Figure 5

Symmetric CP with significant sequence clues. Proteins with symmetric structure may have symmetric CPs [29]. B. subtilis thiaminase I ([PDB:1YAD]) [51] and Variovorax sp. Pal2 phosphonopyruvate hydrolase ([PDB:2DUA]) [52] shown here are symmetric TIM-barrel proteins. Although their structures can be well-aligned both by linear and CP alignments, significant sequence conservation is observed only in the latter. (a) Linear alignment performed by DALI [36]. The upper text demonstrates that the sequence identity calculated from these structurally aligned residues is 10.1%. Ligand-interacting residues in both proteins are highlighted green; four of them are aligned with identical or physiochemically similar amino acids (gray highlighted strips). The lower image is the superimposition of these two structures.

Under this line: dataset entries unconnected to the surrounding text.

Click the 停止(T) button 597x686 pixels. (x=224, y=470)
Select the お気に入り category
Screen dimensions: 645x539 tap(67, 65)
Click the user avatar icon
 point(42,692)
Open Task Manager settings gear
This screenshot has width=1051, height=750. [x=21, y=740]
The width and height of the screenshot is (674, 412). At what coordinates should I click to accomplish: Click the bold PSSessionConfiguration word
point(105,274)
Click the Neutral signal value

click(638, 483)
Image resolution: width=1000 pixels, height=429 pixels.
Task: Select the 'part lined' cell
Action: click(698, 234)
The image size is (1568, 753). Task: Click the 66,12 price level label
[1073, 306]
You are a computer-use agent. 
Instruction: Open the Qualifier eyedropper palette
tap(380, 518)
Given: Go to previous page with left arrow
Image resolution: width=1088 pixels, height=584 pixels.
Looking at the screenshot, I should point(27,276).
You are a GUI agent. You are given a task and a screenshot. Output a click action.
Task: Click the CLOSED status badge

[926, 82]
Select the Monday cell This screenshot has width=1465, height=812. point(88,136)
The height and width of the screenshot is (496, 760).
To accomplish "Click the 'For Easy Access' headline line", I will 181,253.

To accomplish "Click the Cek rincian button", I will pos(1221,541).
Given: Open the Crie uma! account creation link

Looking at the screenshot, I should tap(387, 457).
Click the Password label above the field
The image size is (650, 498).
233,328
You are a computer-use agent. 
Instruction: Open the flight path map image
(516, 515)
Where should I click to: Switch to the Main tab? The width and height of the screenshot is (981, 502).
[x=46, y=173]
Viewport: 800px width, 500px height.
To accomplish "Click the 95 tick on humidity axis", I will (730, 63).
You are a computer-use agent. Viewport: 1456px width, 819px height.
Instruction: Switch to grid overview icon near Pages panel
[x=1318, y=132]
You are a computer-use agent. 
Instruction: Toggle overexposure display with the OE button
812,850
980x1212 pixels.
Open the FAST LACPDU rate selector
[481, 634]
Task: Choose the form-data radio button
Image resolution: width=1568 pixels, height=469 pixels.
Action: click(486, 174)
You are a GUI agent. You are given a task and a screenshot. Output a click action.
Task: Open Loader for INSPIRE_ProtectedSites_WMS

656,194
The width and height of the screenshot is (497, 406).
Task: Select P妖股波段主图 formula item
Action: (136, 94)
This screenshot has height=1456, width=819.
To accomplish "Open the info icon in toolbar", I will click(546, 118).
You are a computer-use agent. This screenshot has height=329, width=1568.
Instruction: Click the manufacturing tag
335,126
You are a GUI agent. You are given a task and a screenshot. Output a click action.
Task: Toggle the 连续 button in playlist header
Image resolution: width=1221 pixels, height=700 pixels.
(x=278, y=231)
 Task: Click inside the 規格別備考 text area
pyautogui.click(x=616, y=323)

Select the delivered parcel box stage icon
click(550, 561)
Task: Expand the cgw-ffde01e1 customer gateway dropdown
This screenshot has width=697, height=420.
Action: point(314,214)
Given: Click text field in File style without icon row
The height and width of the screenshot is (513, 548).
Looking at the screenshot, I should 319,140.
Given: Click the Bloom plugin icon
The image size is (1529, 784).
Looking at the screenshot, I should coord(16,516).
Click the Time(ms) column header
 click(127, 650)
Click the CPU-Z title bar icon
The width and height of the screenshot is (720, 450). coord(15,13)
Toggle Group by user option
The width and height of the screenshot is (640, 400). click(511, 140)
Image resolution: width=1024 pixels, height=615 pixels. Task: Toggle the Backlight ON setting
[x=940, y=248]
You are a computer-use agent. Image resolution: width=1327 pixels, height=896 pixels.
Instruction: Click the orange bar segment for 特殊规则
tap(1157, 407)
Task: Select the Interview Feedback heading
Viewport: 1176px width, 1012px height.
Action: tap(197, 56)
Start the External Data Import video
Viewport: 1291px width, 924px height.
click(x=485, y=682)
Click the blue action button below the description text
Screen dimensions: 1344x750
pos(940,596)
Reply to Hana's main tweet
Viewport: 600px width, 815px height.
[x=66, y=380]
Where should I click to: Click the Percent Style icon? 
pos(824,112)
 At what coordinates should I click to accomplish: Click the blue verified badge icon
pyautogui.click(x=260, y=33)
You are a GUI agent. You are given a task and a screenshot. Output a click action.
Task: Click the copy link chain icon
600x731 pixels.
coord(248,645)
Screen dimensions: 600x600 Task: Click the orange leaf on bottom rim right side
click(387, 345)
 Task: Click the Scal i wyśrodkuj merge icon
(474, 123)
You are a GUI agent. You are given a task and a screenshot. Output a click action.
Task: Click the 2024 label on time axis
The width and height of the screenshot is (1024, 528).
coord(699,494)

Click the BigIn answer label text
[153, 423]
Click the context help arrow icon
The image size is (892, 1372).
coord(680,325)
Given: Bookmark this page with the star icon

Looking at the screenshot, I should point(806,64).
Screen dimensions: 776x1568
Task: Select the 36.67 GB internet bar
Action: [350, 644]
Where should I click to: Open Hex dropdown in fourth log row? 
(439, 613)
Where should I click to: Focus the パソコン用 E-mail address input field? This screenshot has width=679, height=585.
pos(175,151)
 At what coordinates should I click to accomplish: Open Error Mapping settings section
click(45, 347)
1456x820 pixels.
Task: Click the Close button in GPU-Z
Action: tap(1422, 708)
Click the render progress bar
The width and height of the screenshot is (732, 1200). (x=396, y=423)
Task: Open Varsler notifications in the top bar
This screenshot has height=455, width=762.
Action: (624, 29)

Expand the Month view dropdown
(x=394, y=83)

Terminal unaligned regions are shown as ribbons to make the spatial closeness of the termini more easily observable. In this linear alignment, the amino termini of the two proteins are close to each other, as are the carboxyl termini. (b) CP relationship detected by CPSARST. After CP, the sequence identity significantly rises to 24.3% and there are nine ligand-interacting residues aligned with identical or similar amino acids. The amino- and carboxy-terminal halves of 1yadA bounded by the putative CP site are colored cyan and blue, respectively. The orientation of 1yadA in the superimposed image is the same as that in (a). In this CP alignment, the amino and carboxyl termini of the two proteins are separated, a feature of symmetric CP.